时间:2021-07-01 10:21:17 帮助过:2人阅读
So what I failed to mention in my original post were impressions about the migration. We’ve been running Oracle Linux 5.7 for 3 weeks now. Aside from the branding/logo changes (A penguin in Oracle armor instead of the Red Hat shadow man) I don’t see much difference at all. Not that I’d really have any reason to expect to.
Since this OS upgrade coincided with a hardware upgrade, I feel it would be unfair to speculate on performance improvement. Meaning, I suspect anything works better on the latest CPU and hardware architecture. Suffice it to say, after a short period of fretting about the new OS, I just don’t monitor it anymore. It works fine.
My concern about how much more manual the Oracle Linux experience hasn’t changed much. I now understand that I could create a local RPM mirror, which would be updated daily through Oracle Enterprise Manger 11g, and thus through Enterprise Manager, I could push or release updates to my Oracle Linux servers.

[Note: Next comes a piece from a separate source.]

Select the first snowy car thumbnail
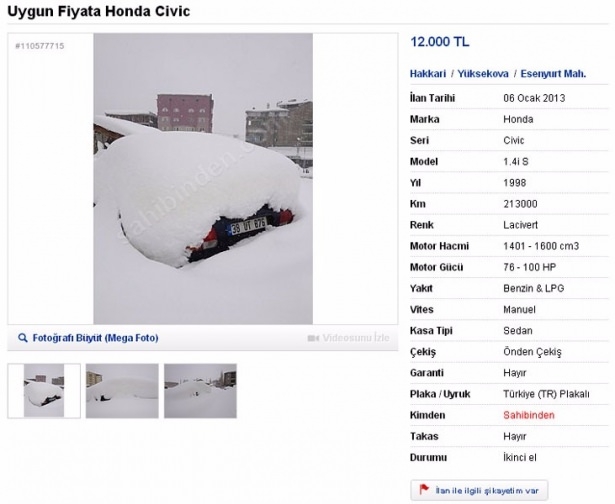This screenshot has height=504, width=615. [44, 391]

That’s all fine and good, but that’s just one more layer of complication I’d rather not have to deal with. I may go that route eventually, but since I’m comparing apples to apples, I simply say: “I don’t have to do that with Red Hat”.
One impression I got throughout the whole conversion process was a general disjointedness from Oracle. One of the main reasons I posted this blog entry was because the whole process, from information (sales) to install is all over the place. I mean literally, all over the place. The steps above are provided in a complete manner nowhere that I am aware of. There’s a document here about how to wget the repo’s, a document there about how to deal with duplicate RHN UUID’s, another page to download the up2date RPMs, another page telling you how to register with the Oracle Linux network. I suppose I can’t expect Oracle to advertise that the UEK kernel isn’t certified for VMWare, but it’s important, and I’d rather have learned that up front than on my own trying to boot a DEV VM into UEK. Support told me to use up2date to update my packages, but when I put that in my (original) blog posting here, I was corrected in the comments and told of yum-rhn-plugin (noted in the steps above). I looked back to see what Open World I was at when Oracle Linux was announced: it was Fall of 2006. I would think that after 5 years, this would be a bit more refined.
All that said, my final word on this is that while frustrating and non-intuitive, the migration to Oracle Linux has been fine. It’s too early to say I recommend it, but I will say at this point, that I’m not regretting moving to it, and I think it’s worth a look. Even if you’re from the old-school Sun/RedHat/AIX/HPUX environments like me.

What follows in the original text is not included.